Stated exercise:
Please lay out the data below as a two-column CSV with the headers input and output. Give one row per input and its output, put each field in double quotes, replace line breaks with spaces, and leave out the pictures.

(Rows from a screen grounding dataset)
----

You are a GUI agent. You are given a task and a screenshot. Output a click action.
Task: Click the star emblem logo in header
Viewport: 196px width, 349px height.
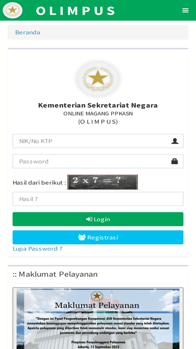click(13, 10)
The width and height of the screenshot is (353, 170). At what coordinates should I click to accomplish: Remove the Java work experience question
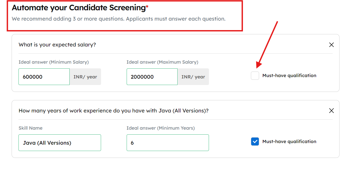point(331,111)
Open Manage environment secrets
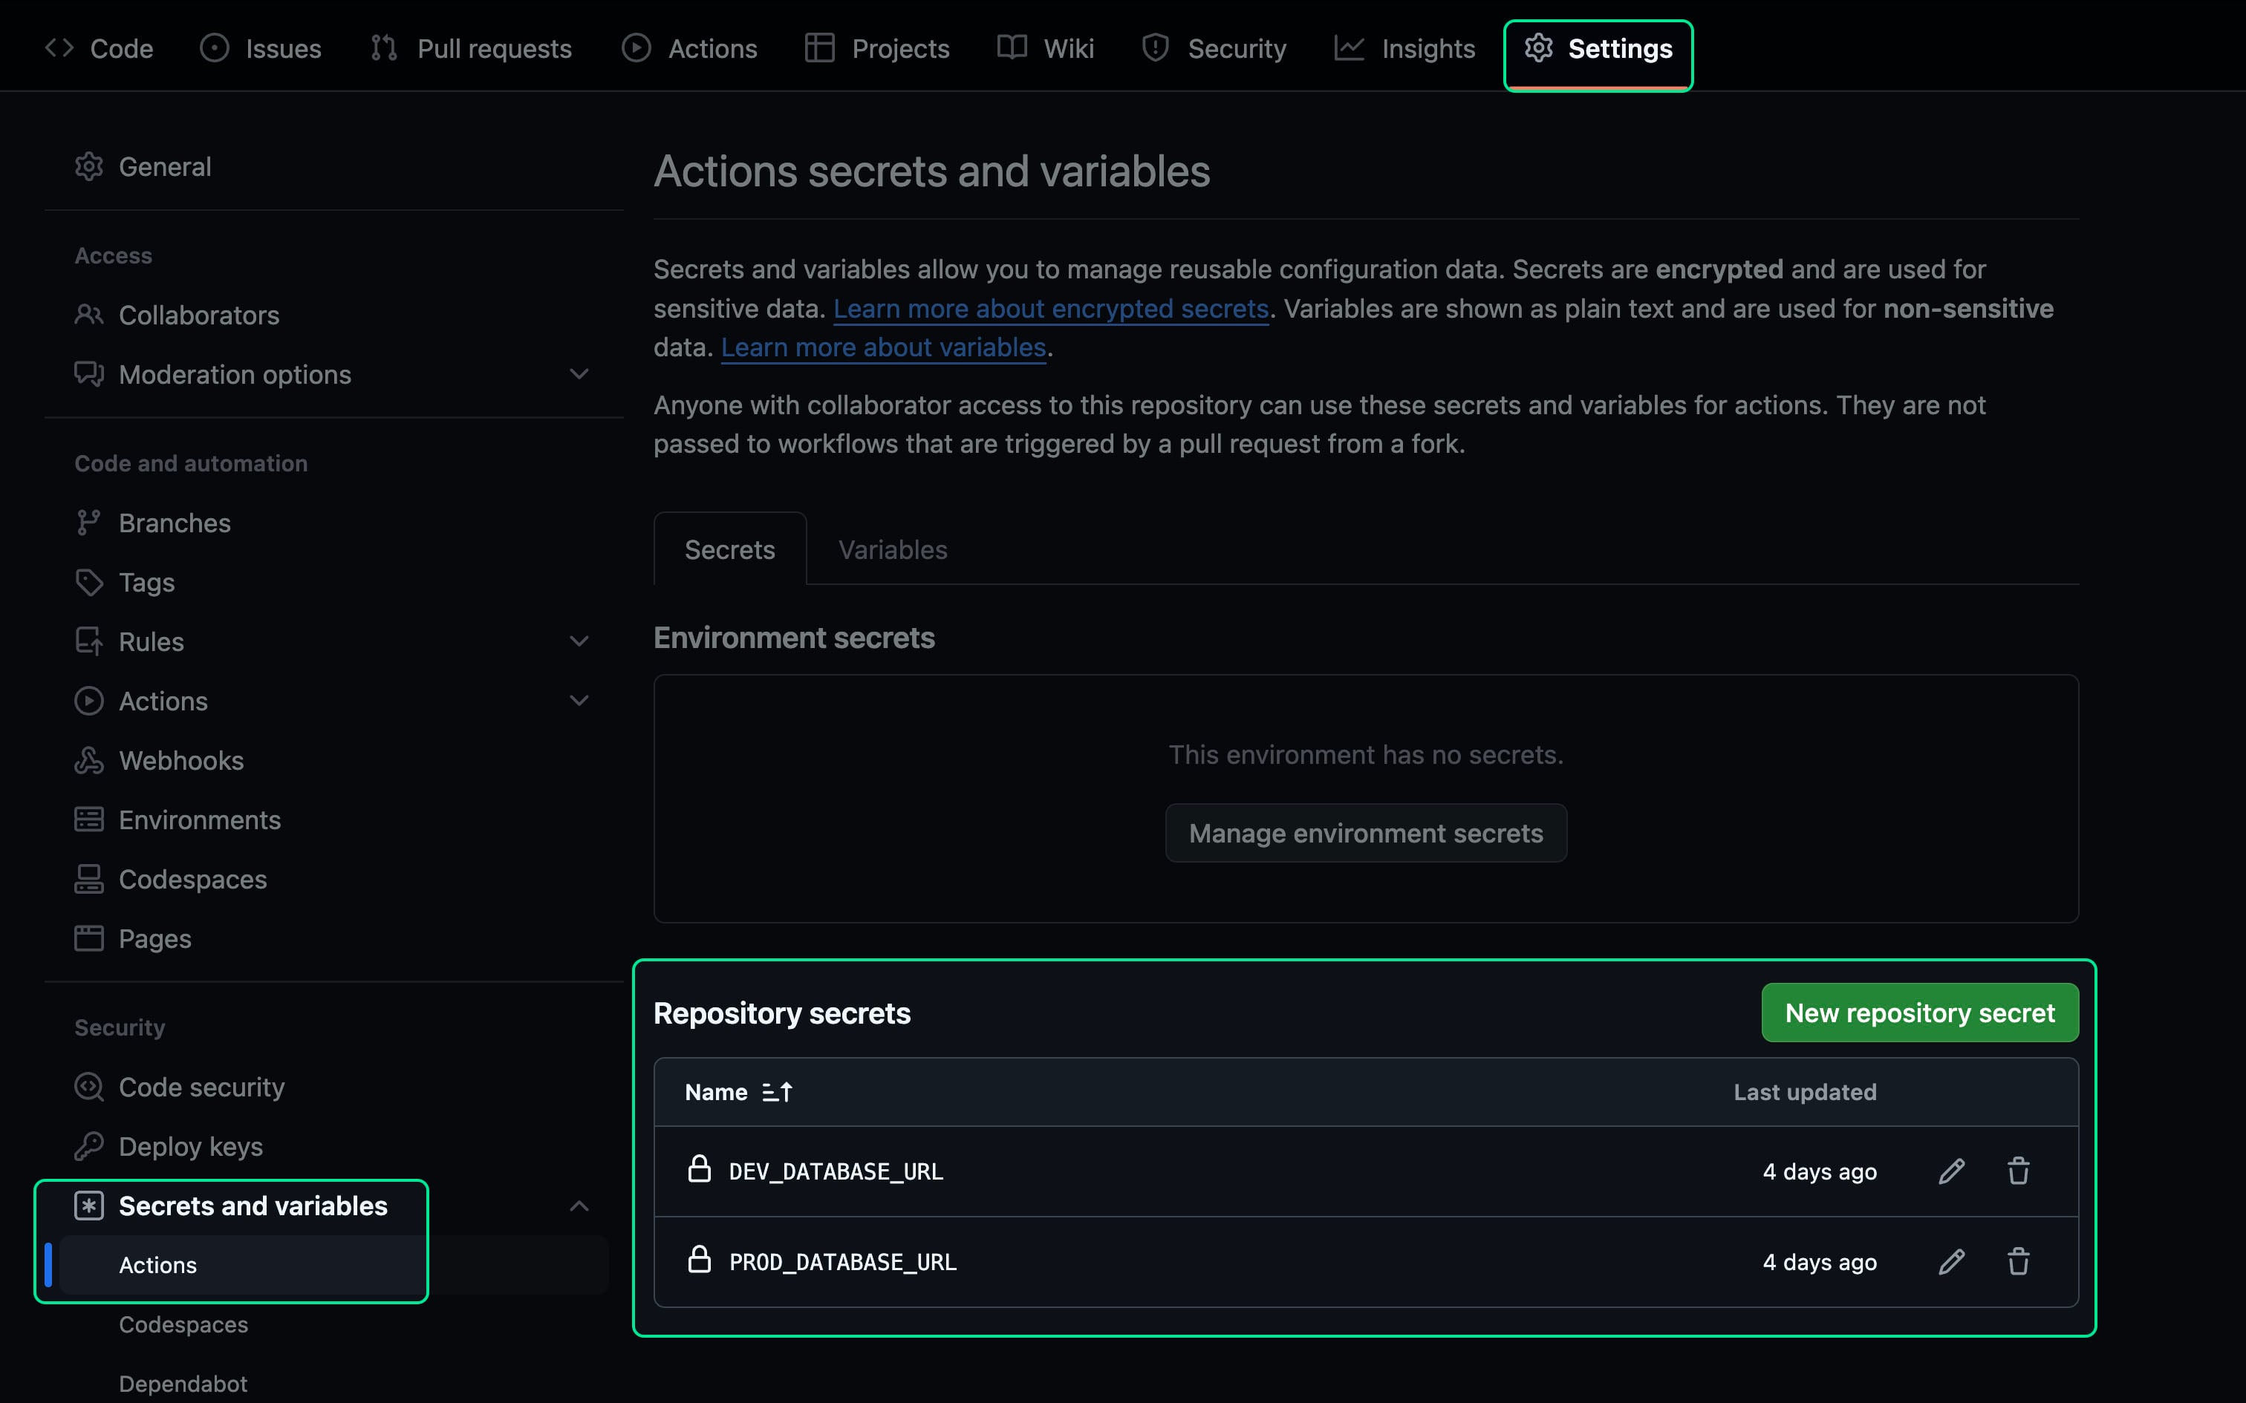Screen dimensions: 2246x1403 pos(1365,832)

----

Solution for this task:
input,output
"You are a GUI agent. You are given a task and a screenshot. Output a click action. Task: Click the star emblem logo in header Viewport: 196px width, 349px height.","click(13, 10)"
"The width and height of the screenshot is (353, 170). At what coordinates should I click to accomplish: Remove the Java work experience question","point(331,111)"
"Open Manage environment secrets","Screen dimensions: 2246x1403 pos(1365,832)"